Problem set:
**a.** Quote the review, starting with "Working his way" and going on through "narrator, a biologist.".
**b.** For each statement, say whether the review supports it (yes or no), and quote the words from the review that decide it: (i) Control is the narrator of "Authority." (ii) The book runs 400 pages. (iii) The narrator of "Annihilation" is a biologist.

--- Source text ---

Jeff VanderMeer’s ‘Authority’: revisiting a catastrophe
“Authority,” the second installment in Jeff VanderMeer’s Southern Reach trilogy, continues the saga, as a troubleshooter investigates the disastrous fate of the expedition featured in the first volume, “Annihilation.”
Special to The Seattle Times
by Jeff VanderMeer
Farrar, Straus and Giroux, 352 pp., $15
Though “Authority” delves further into the lush mysteries of Area X than “Annihilation,” the first volume of his Southern Reach Trilogy, Jeff VanderMeer has set this second volume on the outskirts of that eerie place.
Control, “Authority’s” narrator, is a troubleshooter sent to its Area X outpost by the headquarters of the secretive intelligence organization known as the Southern Reach; his mission is to deconstruct the disastrous exploratory expedition the previous book describes.
Working his way through the team psychologist’s obsessive notes, uncovering a wall bearing her scrawled copy of the poetry formed by mosslike creatures inhabiting Area X’s “topographical anomaly,” enduring the nauseating video of the first expedition’s violent end, Control pins his real hopes for comprehension on interrogating a simulacrum of “Annihilation’s” narrator, a biologist.

--- Material provided ---

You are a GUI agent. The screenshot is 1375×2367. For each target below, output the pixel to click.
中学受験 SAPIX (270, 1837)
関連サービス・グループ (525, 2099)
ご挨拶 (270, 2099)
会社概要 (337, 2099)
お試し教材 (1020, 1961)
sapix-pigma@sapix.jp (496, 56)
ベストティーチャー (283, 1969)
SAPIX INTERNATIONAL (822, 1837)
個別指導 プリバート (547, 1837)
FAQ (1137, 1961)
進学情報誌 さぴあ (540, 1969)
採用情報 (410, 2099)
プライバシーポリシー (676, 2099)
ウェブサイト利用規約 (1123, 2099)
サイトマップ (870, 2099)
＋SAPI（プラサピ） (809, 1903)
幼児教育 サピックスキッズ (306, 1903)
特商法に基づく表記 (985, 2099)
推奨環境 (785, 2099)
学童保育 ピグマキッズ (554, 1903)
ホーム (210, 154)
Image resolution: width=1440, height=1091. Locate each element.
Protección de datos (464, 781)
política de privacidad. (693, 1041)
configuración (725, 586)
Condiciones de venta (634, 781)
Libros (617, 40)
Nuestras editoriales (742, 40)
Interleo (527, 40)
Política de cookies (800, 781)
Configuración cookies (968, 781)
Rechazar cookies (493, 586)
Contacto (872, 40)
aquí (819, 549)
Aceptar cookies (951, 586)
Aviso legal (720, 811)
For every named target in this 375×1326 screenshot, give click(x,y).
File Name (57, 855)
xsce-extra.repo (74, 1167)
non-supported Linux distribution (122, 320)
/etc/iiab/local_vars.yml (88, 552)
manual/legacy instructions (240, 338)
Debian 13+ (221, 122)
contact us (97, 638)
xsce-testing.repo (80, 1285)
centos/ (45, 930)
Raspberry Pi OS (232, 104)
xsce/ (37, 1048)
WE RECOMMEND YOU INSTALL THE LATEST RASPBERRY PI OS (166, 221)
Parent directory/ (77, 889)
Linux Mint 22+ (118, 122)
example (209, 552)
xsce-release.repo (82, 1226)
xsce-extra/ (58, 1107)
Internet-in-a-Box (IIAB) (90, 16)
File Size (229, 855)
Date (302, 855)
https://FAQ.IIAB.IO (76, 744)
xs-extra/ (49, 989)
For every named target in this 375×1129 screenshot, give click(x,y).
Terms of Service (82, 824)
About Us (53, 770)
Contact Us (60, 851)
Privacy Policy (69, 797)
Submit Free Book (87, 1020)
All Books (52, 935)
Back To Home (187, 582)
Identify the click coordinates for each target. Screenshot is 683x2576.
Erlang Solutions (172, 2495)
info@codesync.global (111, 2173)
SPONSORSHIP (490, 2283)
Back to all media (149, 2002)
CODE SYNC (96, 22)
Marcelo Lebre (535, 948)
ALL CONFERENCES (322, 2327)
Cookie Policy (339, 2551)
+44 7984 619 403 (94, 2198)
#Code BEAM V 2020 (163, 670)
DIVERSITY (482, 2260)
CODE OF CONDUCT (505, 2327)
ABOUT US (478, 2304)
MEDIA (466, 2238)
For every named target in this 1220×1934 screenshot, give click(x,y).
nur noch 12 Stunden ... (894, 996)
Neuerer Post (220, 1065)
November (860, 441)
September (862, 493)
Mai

---

Answers to this exercise:
**a.**
Working his way through the team psychologist’s obsessive notes, uncovering a wall bearing her scrawled copy of the poetry formed by mosslike creatures inhabiting Area X’s “topographical anomaly,” enduring the nauseating video of the first expedition’s violent end, Control pins his real hopes for comprehension on interrogating a simulacrum of “Annihilation’s” narrator, a biologist.

**b.**
(i) Yes: "Control, “Authority’s” narrator, is a troubleshooter"
(ii) No: "352 pp."
(iii) Yes: "“Annihilation’s” narrator, a biologist"